Recruiting teachers to work in low-income communities is not as easy as it used to be. 

Teach For America reports that it has received 44,100 applications this year for its program of training professionals and college graduates, and placing them in two-year teaching commitments at schools. The education non-profit says that less than 15 percent of those applicants will be chosen for its highly-selective program. 

Those numbers sound impressive until you consider Teach For America’s recent past. The group’s applicant pool ballooned tenfold in the last 15 years to a peak of 57,266 applicants in 2013. It has since declined 23 percent. 

The organization attributes its recruiting challenges to an improving job market, and more competition for college graduates and professionals. 
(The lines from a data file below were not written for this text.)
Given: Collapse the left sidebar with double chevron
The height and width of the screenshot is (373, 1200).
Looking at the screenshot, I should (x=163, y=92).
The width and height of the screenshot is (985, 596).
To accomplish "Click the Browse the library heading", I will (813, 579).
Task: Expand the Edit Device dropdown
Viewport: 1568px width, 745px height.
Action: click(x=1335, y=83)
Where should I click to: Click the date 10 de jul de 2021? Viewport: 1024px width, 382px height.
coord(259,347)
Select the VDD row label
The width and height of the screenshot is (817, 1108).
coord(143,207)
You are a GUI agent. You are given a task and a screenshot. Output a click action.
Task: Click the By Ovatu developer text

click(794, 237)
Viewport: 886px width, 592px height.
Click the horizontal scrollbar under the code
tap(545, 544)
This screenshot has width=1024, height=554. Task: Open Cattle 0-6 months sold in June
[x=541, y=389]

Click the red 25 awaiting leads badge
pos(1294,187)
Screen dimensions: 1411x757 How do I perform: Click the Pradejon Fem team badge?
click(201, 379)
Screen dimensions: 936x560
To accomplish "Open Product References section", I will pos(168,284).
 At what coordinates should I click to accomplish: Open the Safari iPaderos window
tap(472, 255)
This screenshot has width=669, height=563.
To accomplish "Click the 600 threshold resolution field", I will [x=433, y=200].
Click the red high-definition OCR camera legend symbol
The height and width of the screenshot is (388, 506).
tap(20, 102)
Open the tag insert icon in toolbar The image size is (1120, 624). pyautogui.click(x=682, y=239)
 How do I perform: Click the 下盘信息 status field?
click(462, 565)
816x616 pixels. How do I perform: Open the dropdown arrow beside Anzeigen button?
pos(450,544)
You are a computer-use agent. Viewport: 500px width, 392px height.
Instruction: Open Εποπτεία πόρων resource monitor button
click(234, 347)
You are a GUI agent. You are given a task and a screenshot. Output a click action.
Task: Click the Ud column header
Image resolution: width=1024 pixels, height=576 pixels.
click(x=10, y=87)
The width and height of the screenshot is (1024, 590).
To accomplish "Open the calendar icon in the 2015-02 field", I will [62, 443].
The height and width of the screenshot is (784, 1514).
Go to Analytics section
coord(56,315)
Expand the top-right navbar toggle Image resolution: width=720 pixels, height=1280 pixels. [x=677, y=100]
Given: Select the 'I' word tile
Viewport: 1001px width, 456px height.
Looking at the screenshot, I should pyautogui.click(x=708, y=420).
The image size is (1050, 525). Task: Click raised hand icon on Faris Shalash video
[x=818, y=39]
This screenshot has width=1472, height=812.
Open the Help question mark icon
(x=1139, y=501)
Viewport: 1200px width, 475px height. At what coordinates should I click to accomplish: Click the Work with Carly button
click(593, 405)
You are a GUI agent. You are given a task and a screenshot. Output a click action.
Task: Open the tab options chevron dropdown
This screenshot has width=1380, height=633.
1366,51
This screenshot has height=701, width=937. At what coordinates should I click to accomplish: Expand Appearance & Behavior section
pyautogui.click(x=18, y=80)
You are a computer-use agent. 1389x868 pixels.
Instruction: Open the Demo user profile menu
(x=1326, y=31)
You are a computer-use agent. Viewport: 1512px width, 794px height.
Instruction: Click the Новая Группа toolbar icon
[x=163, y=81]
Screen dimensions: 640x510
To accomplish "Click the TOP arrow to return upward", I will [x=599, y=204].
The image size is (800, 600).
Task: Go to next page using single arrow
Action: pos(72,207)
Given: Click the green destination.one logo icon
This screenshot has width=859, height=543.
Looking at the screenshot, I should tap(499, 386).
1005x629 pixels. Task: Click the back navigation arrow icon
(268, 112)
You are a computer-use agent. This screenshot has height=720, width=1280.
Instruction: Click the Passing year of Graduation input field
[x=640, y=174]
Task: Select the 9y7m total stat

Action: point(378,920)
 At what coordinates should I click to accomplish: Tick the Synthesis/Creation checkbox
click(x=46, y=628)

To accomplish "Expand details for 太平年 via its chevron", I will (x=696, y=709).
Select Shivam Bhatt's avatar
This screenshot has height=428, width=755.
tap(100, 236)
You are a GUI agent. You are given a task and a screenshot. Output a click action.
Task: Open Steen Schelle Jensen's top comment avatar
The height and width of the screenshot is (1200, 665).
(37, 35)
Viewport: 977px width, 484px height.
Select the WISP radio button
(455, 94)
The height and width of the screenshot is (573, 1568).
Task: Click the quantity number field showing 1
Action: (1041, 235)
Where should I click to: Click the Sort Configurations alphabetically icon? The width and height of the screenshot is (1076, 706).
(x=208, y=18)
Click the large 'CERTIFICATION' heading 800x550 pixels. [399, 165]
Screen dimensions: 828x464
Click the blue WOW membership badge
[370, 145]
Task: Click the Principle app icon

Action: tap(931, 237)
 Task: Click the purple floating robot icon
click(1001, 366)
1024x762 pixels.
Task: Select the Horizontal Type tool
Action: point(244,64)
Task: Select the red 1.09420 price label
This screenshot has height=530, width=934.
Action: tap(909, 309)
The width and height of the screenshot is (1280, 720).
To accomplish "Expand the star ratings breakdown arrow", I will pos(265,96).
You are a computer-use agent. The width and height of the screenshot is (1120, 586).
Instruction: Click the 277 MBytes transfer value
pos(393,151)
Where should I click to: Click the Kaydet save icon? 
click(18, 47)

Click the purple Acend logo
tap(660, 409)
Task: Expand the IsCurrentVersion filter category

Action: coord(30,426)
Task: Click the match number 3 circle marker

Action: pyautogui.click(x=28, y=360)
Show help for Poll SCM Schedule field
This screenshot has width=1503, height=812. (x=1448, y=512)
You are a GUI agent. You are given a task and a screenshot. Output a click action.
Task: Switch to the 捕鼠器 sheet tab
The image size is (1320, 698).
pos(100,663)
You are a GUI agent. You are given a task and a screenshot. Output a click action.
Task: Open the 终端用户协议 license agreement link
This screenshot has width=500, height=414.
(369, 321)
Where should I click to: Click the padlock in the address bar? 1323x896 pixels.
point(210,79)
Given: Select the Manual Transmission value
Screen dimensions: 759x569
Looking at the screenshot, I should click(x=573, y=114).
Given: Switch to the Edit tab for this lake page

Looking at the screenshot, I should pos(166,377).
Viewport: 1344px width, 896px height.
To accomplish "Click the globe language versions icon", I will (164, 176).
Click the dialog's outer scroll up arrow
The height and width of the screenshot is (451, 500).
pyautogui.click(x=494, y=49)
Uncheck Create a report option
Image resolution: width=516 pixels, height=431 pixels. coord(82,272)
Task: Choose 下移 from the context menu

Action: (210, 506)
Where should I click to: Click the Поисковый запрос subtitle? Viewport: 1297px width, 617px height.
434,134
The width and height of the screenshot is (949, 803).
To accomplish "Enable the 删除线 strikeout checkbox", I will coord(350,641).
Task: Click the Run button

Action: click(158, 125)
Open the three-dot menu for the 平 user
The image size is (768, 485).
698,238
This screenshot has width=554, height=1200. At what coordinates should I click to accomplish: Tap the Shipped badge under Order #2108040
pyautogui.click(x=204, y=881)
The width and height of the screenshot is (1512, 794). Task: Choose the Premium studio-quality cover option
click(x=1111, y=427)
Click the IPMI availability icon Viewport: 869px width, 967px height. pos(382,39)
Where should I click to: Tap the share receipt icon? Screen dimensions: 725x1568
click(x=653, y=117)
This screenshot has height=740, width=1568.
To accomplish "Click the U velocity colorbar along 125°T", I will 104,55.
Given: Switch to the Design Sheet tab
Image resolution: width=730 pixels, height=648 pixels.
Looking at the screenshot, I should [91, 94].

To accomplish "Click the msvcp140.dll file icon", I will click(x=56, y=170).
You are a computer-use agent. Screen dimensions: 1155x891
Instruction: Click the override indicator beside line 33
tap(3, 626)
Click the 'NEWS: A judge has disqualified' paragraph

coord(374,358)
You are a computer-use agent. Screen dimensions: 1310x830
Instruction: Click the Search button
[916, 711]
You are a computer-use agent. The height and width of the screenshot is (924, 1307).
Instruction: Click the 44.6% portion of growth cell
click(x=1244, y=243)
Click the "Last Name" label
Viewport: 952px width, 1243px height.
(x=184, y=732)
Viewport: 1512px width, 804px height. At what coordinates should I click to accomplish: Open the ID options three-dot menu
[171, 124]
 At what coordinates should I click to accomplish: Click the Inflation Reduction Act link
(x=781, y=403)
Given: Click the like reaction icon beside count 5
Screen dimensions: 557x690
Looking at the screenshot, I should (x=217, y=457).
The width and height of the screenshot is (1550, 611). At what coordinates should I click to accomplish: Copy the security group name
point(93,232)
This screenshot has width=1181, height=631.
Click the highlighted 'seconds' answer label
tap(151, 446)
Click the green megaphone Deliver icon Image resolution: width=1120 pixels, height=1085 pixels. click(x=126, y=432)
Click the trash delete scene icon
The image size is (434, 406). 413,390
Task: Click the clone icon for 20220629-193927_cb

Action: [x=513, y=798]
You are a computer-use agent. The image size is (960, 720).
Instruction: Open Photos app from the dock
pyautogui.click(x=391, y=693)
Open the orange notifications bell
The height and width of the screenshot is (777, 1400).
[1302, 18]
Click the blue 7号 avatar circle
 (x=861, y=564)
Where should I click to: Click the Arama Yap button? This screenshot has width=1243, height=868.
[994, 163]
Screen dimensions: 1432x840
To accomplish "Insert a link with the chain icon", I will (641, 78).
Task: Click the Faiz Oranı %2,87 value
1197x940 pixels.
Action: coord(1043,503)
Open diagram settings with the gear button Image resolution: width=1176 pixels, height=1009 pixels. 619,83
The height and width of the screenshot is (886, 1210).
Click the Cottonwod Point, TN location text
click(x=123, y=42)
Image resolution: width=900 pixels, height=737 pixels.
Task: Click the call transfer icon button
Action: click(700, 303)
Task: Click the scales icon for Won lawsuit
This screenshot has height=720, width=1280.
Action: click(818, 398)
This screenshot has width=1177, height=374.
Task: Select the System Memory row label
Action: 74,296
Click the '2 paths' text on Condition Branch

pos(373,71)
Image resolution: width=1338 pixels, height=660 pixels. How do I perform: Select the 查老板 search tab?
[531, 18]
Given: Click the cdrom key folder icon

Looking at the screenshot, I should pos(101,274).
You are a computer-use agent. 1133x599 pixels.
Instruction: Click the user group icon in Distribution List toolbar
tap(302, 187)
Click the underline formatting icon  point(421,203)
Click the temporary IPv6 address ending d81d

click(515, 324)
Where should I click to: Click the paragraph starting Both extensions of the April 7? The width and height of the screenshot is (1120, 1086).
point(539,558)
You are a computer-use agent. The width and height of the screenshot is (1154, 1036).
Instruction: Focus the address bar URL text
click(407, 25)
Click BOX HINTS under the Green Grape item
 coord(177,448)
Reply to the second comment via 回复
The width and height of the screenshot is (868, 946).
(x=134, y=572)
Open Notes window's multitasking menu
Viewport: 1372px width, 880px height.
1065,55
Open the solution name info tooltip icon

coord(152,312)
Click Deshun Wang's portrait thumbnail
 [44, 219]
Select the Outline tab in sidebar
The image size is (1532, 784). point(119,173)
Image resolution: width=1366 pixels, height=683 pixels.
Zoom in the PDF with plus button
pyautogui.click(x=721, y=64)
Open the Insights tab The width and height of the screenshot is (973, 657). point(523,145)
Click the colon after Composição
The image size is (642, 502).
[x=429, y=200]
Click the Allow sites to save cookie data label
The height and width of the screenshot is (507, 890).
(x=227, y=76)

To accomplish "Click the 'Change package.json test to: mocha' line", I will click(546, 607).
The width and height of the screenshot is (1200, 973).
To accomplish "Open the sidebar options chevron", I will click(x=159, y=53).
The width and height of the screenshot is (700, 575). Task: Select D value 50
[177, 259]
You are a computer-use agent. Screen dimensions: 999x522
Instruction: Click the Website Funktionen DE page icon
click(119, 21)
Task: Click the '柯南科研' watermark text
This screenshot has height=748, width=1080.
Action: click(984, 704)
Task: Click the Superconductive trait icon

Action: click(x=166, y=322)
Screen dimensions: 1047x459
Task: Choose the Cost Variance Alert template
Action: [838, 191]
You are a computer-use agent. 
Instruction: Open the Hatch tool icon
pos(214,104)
“We are looking for the same kinds of young leaders… that many of the top corporations and best places to work are looking for,” says Massie Ritsch, a spokesperson for Teach For America. 

But the headwinds Teach For America is facing are not from an improving economy alone.

Sara Mead, a consultant with Bellweather Education Partners who helped author an internal study for Teach For America, says while the economy is by far the top reason, Teach For America also is battling negative perceptions. 

Some of the non-profit group’s alumni have advocated for things like standardized testing and other educational reforms that Mead describes as “polarizing.”

“Some of the critics of those changes have really focused on Teach For America in a negative way,” Mead says. 

There are anecdotal reports that some professors have dissuaded their students from applying to Teach For America and that some recruiters have faced negative responses on campuses, says Mead. 

“We are definitely having to answer harder questions and more questions,” says Ritsch. 

But those questions aren’t about Teach For America alone. They are also about the teaching profession, as a whole. 

“Millenials tend to have a pretty poor perception of the teaching profession,” says Tamara Hiler with the education think tank Third Way, who conducted a survey of college undergraduates. “They want to be entering careers that are going to be seen as sort of opening doors for them and a lot of times they see teaching as actually closing doors.”